§ PROBLEM STATEMENT:
Please copy, unchanged, the part of the entries that opens with the line containing "Given: Switch to details view layout toggle" and closes with the line containing "Action: click(x=301, y=592)", including both of those lines.

** Start of RECORDS FOR THIS TASK **

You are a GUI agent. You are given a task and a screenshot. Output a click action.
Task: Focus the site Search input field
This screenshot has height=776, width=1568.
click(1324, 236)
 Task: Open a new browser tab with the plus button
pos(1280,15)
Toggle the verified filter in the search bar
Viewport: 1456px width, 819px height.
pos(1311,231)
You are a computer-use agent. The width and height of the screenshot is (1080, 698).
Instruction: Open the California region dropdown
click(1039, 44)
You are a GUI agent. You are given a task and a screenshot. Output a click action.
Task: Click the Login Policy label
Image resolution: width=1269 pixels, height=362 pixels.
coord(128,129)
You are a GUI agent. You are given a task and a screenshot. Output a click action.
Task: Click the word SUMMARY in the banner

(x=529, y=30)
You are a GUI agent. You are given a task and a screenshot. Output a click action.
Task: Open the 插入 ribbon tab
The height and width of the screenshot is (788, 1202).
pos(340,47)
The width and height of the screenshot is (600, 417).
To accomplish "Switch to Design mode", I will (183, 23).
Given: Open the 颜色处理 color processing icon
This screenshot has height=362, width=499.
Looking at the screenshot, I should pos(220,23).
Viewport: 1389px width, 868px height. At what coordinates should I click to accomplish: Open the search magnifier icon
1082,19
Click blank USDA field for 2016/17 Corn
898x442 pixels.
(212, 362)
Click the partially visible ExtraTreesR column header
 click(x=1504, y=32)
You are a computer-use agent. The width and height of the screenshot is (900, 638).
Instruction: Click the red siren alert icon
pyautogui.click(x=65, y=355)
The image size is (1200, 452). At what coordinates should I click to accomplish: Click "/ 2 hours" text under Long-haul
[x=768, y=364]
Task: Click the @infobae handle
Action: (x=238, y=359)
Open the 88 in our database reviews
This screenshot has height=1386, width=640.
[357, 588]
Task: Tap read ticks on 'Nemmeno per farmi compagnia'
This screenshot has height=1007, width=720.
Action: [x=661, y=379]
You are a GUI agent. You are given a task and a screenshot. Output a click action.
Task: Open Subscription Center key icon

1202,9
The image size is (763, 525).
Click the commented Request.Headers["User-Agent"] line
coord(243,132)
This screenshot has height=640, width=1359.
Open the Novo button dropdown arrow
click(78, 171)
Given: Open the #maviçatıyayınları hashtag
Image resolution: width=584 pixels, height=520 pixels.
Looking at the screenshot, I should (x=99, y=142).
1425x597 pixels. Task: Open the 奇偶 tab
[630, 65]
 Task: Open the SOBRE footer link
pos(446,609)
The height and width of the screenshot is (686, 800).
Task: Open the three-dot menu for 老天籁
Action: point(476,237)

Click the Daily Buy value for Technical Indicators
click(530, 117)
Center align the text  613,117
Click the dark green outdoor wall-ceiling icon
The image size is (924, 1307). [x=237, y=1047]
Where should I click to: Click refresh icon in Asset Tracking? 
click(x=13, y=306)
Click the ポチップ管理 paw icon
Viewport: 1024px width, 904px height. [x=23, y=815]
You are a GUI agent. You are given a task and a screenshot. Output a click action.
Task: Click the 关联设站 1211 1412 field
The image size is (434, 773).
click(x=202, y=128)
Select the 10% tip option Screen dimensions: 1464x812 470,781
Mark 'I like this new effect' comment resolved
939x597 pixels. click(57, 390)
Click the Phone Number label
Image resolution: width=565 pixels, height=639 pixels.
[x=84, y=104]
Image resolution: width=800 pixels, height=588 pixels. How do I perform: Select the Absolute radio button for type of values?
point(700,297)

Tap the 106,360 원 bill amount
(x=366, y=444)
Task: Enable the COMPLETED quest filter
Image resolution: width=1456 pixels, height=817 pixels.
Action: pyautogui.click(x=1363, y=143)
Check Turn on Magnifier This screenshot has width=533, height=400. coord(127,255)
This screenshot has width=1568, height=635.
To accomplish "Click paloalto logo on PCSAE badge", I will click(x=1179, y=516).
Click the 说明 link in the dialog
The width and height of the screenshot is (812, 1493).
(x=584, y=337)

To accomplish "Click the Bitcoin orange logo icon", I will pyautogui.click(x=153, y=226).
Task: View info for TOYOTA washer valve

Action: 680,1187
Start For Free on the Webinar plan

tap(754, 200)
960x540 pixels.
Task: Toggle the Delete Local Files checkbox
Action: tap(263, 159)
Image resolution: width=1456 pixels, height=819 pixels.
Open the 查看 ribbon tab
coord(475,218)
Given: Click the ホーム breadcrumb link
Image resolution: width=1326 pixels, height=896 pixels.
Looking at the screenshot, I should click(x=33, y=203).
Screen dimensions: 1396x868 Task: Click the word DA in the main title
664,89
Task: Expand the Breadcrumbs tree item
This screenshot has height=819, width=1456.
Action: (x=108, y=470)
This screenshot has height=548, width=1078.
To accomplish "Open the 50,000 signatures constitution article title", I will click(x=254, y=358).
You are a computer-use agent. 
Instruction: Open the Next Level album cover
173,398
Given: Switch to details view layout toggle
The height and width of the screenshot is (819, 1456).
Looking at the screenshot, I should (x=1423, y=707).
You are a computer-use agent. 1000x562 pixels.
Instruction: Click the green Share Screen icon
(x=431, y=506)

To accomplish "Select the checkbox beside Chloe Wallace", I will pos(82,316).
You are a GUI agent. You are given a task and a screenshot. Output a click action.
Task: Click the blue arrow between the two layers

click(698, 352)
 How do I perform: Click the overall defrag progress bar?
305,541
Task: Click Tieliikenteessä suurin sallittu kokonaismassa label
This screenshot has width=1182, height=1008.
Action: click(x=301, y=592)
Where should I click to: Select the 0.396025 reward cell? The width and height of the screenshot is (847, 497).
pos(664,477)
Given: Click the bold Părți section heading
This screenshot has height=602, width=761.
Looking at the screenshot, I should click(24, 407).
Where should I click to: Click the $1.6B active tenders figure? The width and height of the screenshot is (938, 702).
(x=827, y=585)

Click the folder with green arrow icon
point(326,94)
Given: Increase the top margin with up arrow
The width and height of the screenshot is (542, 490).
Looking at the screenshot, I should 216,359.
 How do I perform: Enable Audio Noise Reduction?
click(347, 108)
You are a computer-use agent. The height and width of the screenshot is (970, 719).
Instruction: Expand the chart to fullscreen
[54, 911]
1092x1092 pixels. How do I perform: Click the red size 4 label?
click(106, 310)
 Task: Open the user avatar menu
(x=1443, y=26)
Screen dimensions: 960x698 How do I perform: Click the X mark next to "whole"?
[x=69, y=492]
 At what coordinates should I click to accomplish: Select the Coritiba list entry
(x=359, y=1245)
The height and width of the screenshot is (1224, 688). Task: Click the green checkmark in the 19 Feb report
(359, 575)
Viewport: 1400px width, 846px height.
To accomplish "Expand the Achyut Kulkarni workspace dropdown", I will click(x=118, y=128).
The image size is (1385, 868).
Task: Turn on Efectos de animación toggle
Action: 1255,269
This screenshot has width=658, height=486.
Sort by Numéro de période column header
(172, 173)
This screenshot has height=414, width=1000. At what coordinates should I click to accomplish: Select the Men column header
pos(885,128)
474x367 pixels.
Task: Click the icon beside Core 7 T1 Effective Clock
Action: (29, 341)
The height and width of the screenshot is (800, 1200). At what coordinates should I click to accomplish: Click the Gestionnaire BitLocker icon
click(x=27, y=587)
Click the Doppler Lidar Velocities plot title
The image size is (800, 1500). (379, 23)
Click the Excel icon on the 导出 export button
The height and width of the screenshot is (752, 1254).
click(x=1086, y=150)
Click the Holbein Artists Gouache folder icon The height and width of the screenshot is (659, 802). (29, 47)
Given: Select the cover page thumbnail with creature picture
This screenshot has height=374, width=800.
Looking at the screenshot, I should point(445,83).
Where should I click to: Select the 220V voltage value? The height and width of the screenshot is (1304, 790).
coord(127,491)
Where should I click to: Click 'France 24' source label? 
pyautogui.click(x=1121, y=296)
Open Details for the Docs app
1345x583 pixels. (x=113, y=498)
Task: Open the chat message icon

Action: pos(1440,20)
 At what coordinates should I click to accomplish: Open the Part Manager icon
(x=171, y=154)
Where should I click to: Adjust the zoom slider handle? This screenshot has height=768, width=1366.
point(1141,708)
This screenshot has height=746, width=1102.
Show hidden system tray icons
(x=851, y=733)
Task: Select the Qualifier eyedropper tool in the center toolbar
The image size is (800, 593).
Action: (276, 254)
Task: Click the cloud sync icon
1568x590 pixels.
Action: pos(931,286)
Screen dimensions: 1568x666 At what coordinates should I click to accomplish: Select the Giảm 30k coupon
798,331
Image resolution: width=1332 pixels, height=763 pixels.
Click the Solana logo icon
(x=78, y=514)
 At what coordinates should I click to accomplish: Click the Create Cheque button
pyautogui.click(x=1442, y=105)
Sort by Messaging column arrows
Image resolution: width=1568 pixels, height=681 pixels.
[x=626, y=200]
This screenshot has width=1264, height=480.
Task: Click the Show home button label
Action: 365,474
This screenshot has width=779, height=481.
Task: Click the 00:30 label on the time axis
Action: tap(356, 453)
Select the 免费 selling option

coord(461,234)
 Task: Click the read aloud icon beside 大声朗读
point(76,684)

** End of RECORDS FOR THIS TASK **

§ RESPONSE TO THE EXERCISE:
Given: Switch to details view layout toggle
The height and width of the screenshot is (819, 1456).
Looking at the screenshot, I should (x=1423, y=707).
You are a computer-use agent. 1000x562 pixels.
Instruction: Click the green Share Screen icon
(x=431, y=506)

To accomplish "Select the checkbox beside Chloe Wallace", I will pos(82,316).
You are a GUI agent. You are given a task and a screenshot. Output a click action.
Task: Click the blue arrow between the two layers

click(698, 352)
 How do I perform: Click the overall defrag progress bar?
305,541
Task: Click Tieliikenteessä suurin sallittu kokonaismassa label
This screenshot has width=1182, height=1008.
Action: click(x=301, y=592)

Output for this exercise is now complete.